● Data under study
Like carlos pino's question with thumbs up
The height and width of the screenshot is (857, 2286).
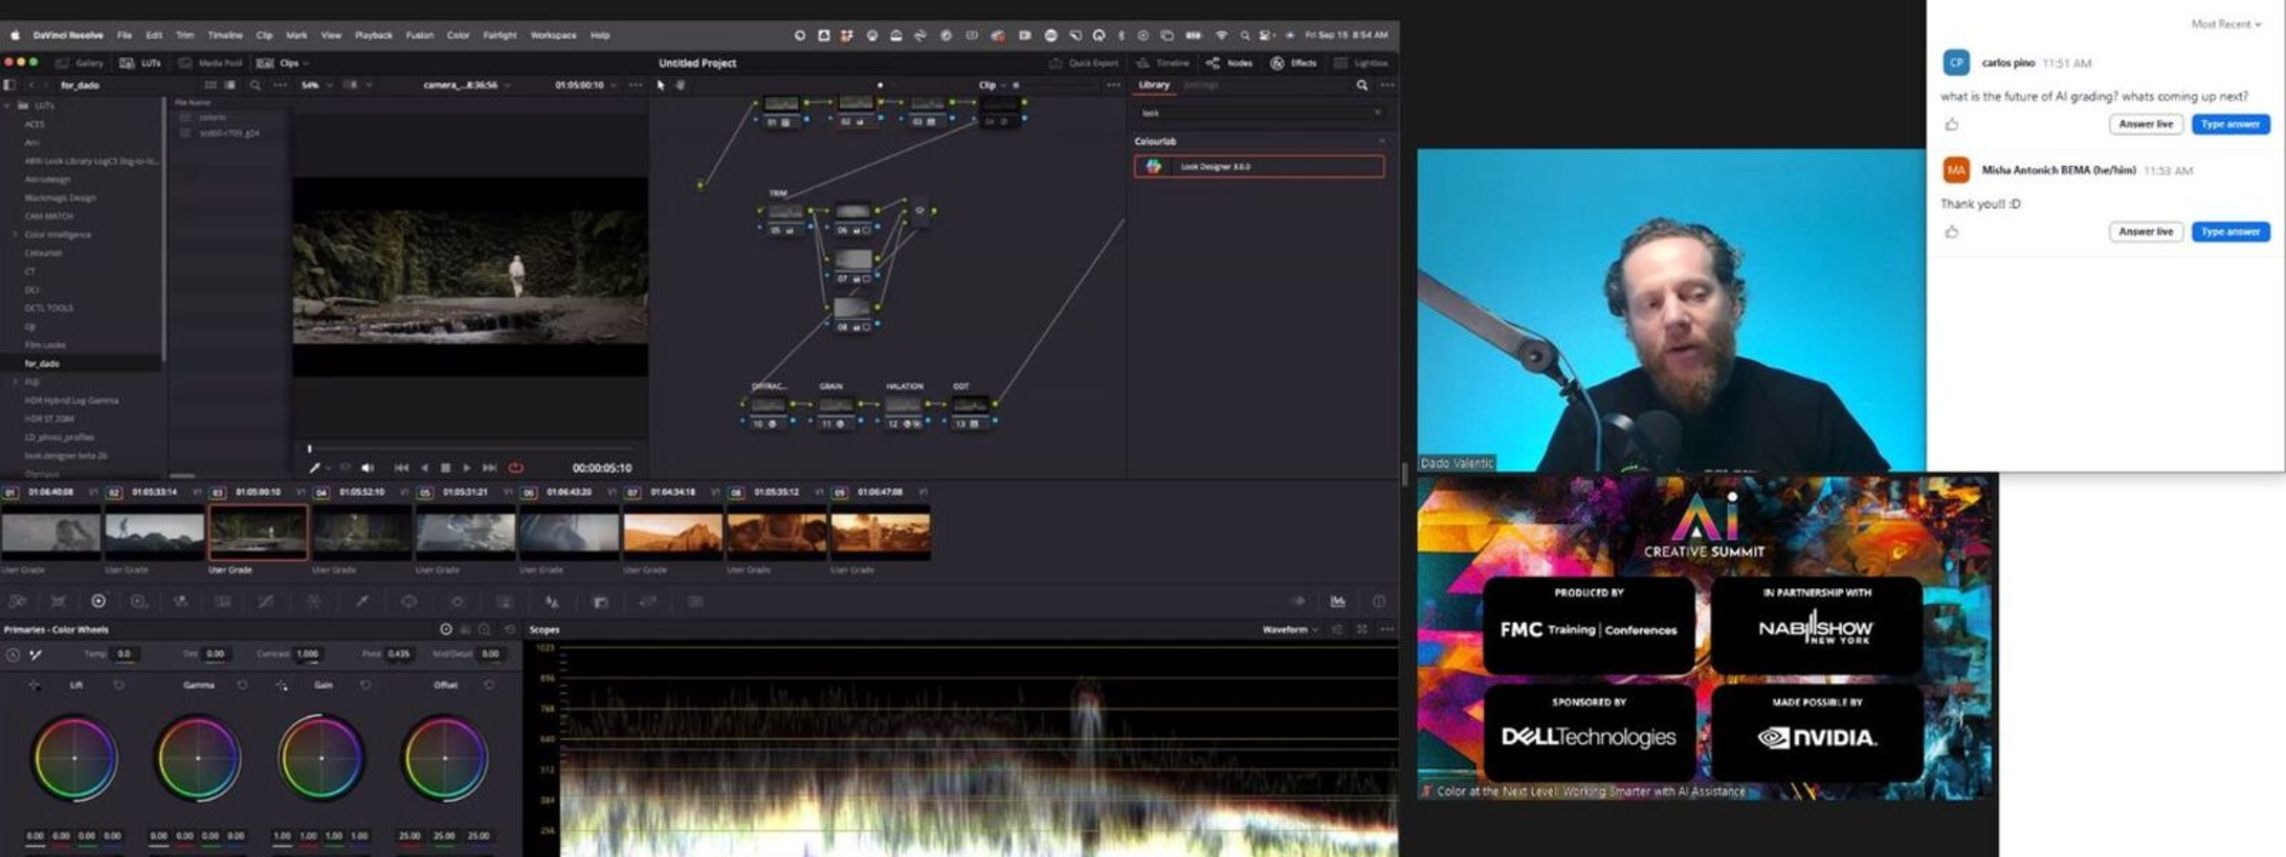[x=1951, y=125]
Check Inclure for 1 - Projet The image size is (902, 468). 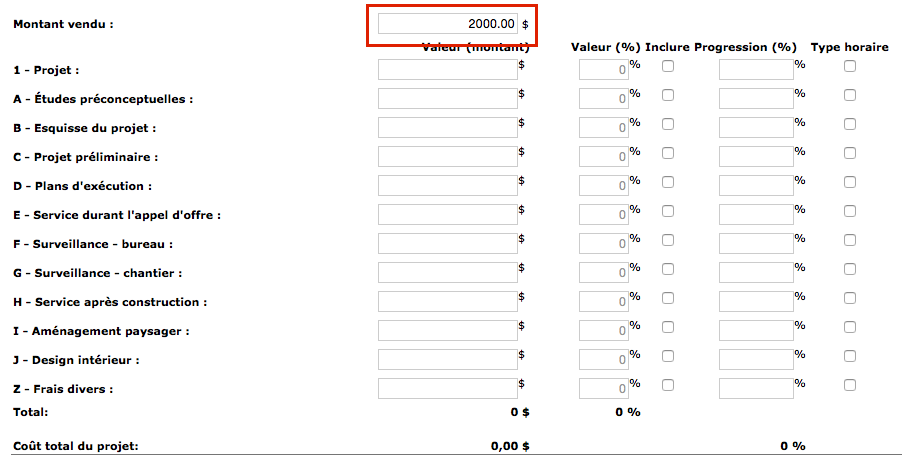tap(668, 66)
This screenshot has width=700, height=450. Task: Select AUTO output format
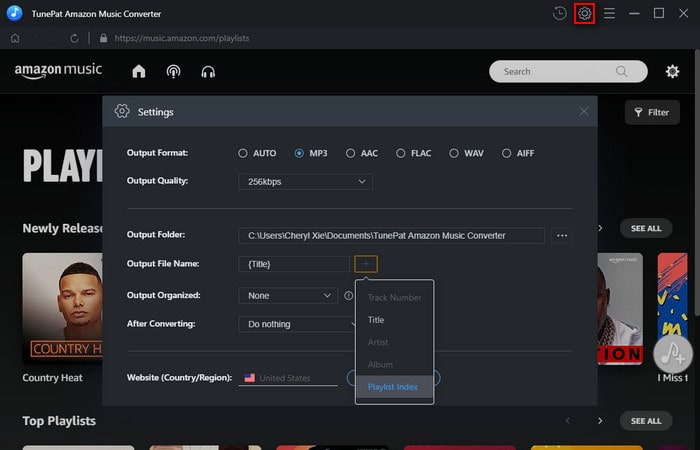(243, 153)
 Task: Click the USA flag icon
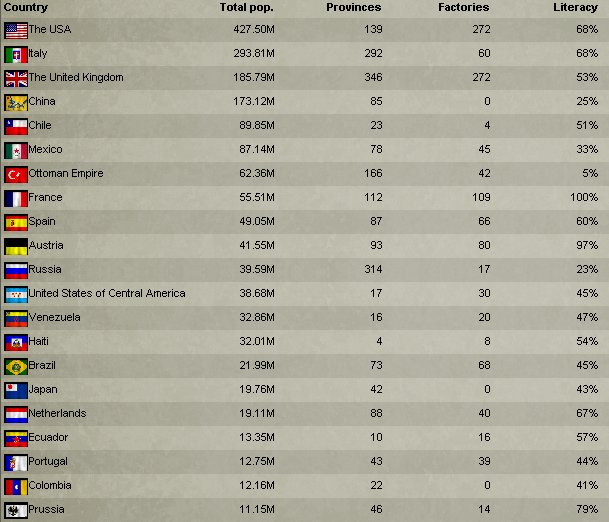click(15, 30)
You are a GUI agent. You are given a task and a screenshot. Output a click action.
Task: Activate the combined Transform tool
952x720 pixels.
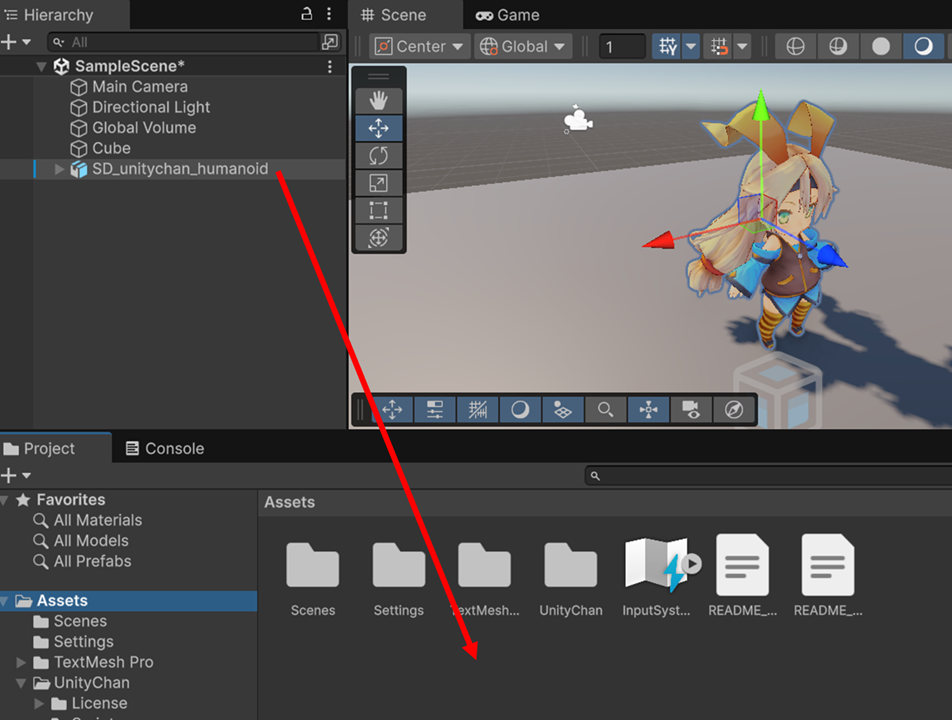(x=379, y=238)
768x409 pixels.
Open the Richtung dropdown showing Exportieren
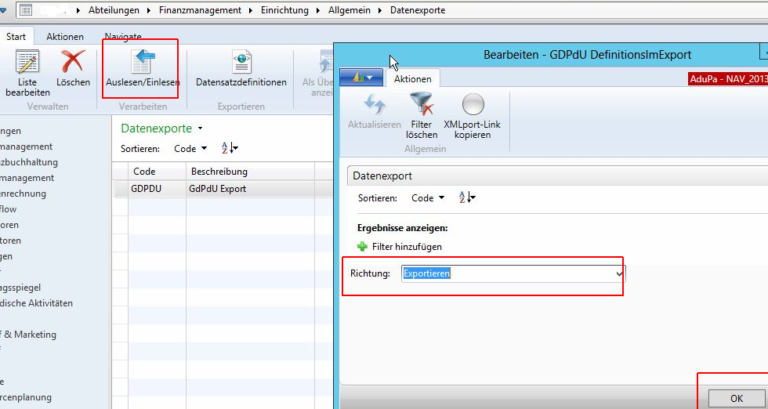point(619,273)
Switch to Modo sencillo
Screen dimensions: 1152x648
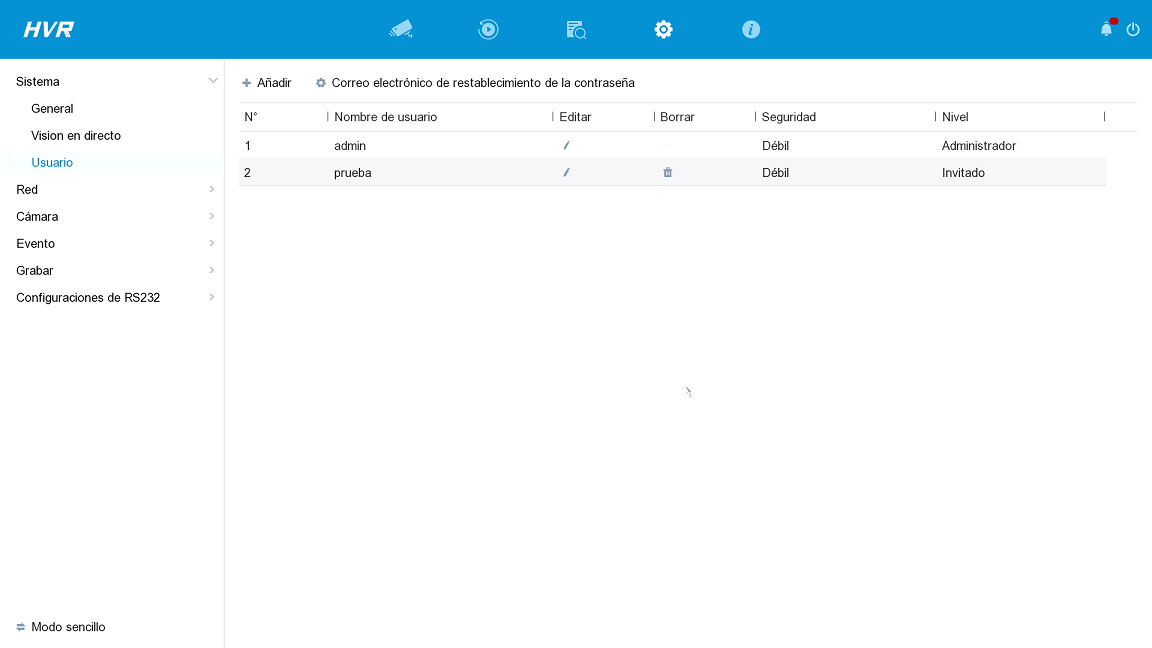click(x=61, y=627)
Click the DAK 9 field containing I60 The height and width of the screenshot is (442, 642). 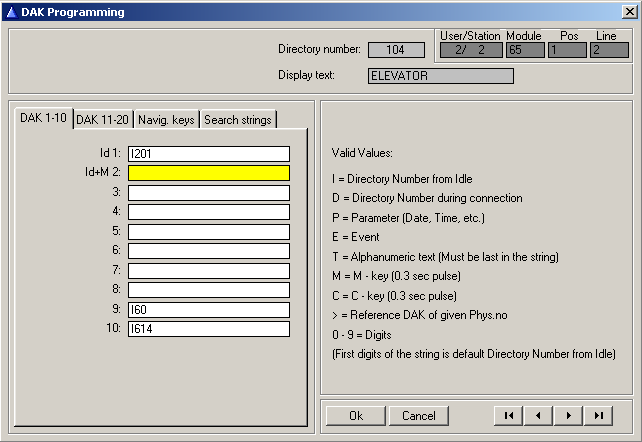point(208,310)
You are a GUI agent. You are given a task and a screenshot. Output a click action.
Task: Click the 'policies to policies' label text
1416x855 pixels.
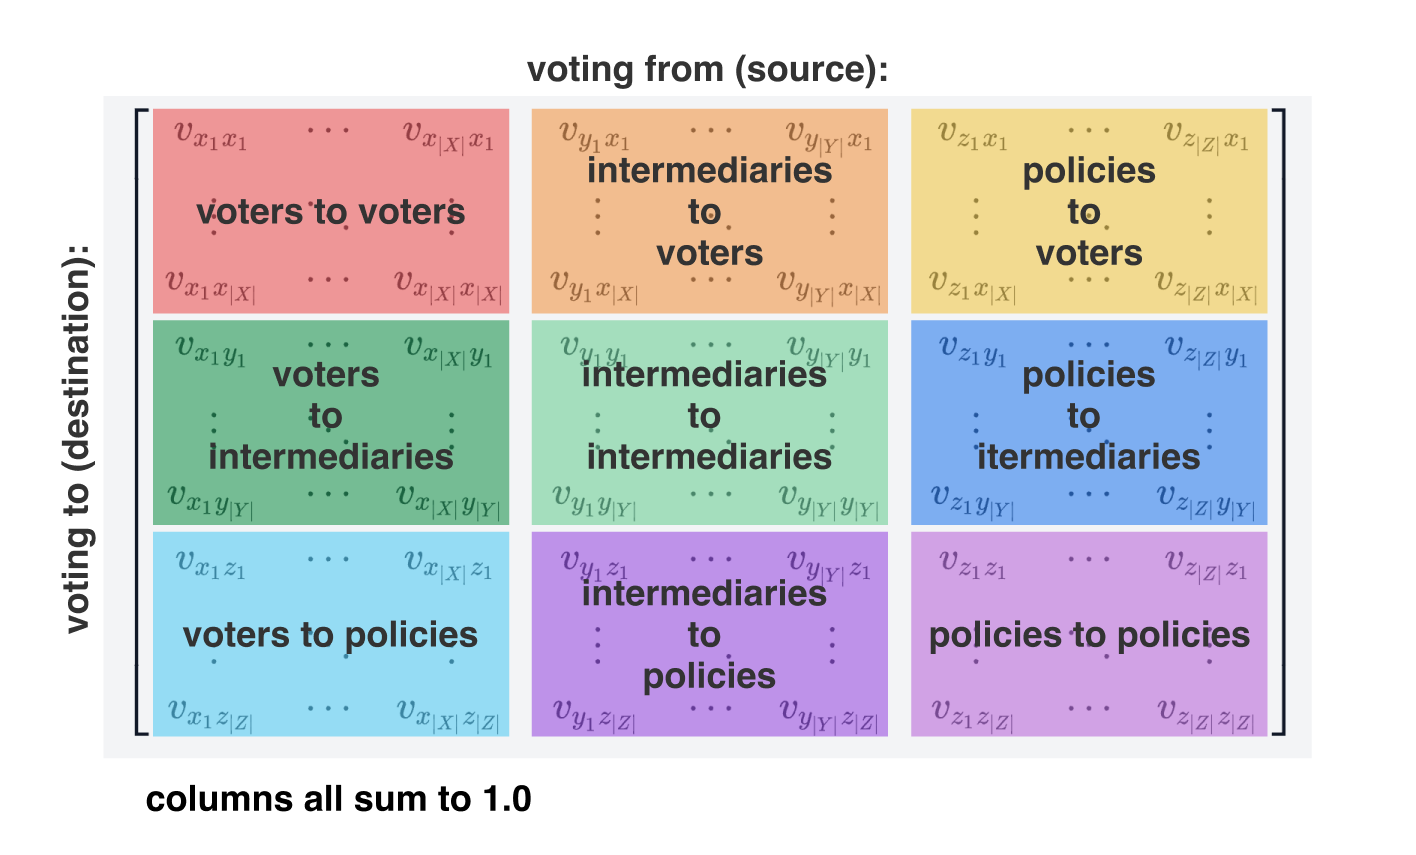click(x=1089, y=635)
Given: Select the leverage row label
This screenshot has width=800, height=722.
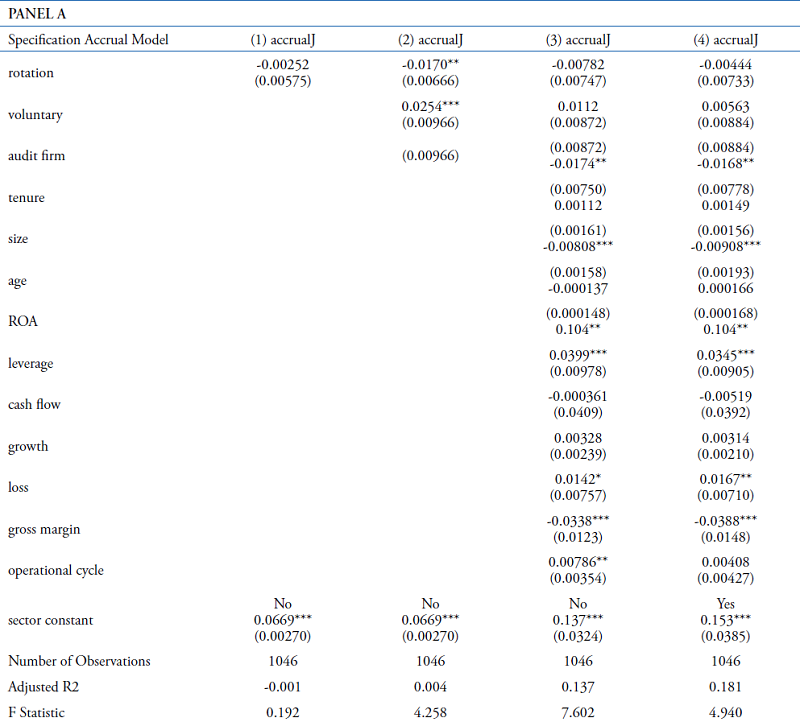Looking at the screenshot, I should click(x=32, y=363).
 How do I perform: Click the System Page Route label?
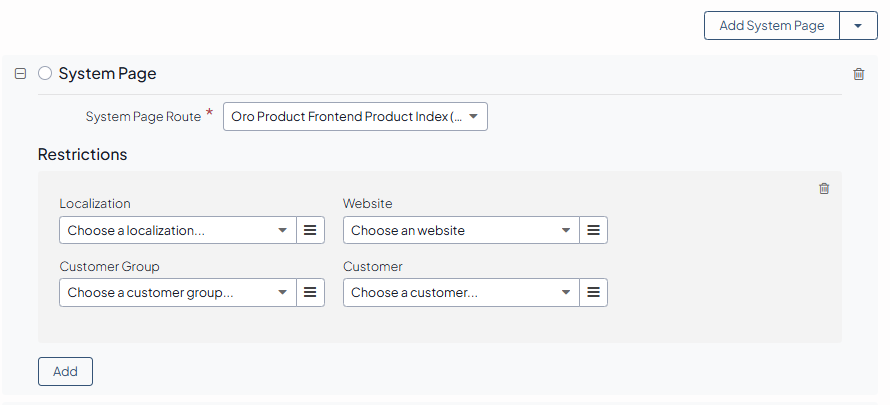(x=143, y=117)
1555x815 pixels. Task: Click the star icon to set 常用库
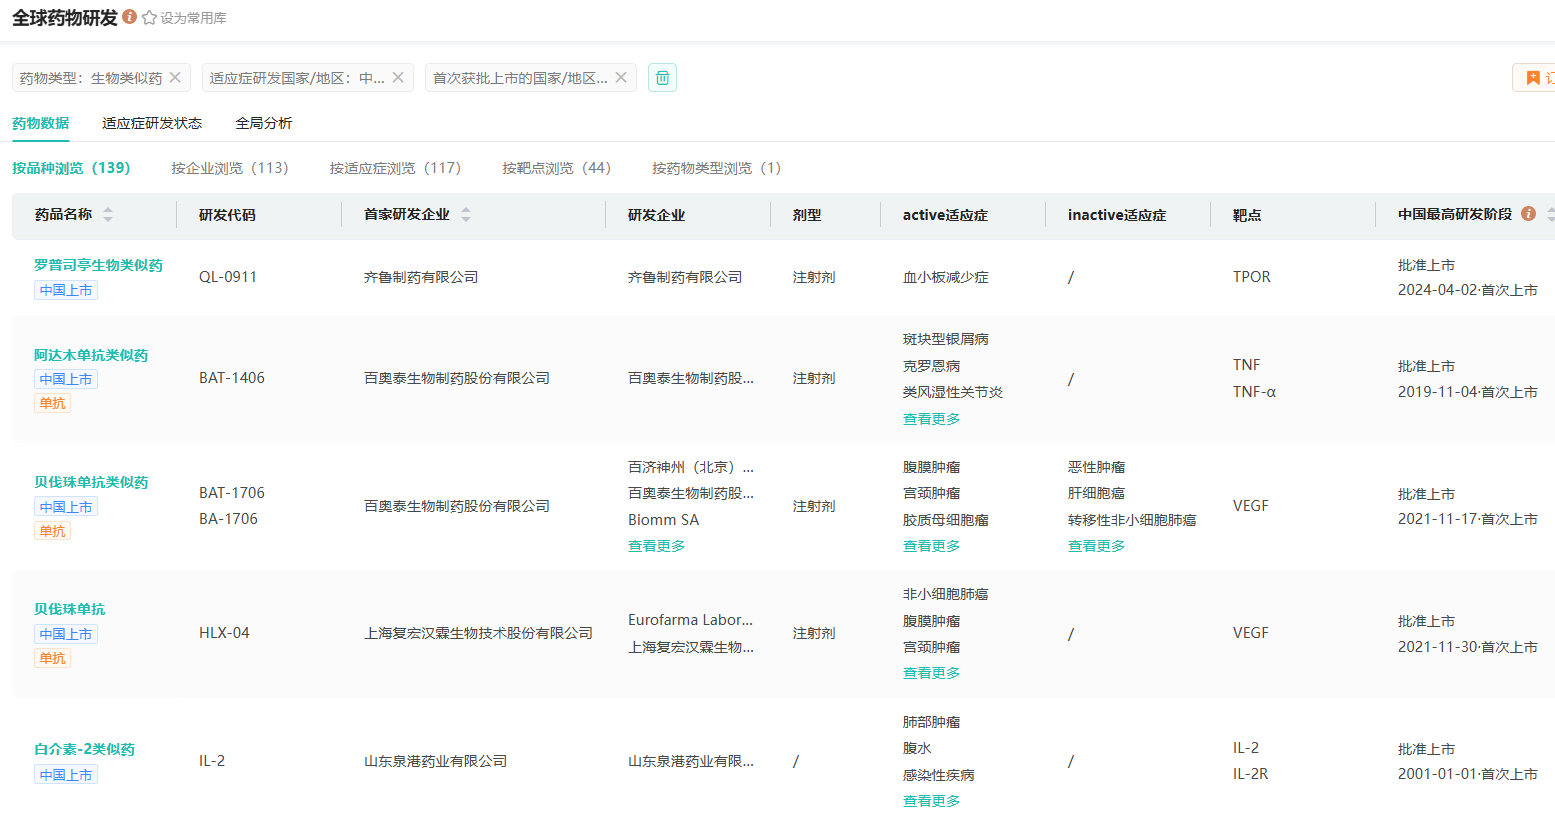click(x=150, y=18)
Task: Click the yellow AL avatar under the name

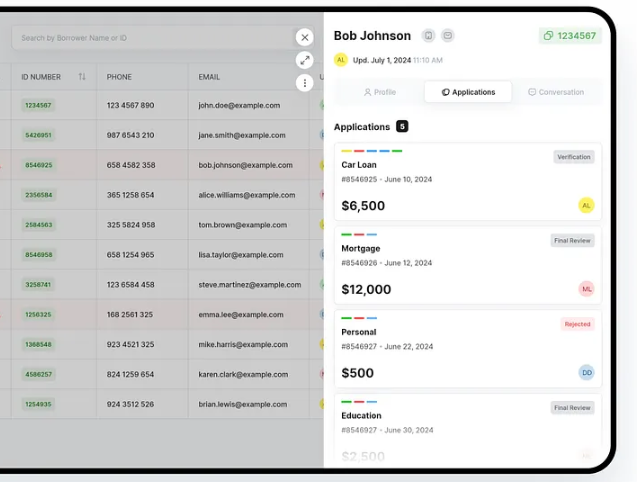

● About this task
Print each line from the one containing "Task: Click the 'policies" through the last line of the listing, both included, exactly and with no pictures.

● Your response
Task: Click the 'policies to policies' label text
1416x855 pixels.
click(x=1089, y=635)
Given: Select the leverage row label
This screenshot has width=800, height=722.
Looking at the screenshot, I should click(x=32, y=363).
 How do I perform: Click the System Page Route label?
(x=143, y=117)
1555x815 pixels. Task: Click the star icon to set 常用库
click(x=150, y=18)
Task: Click the yellow AL avatar under the name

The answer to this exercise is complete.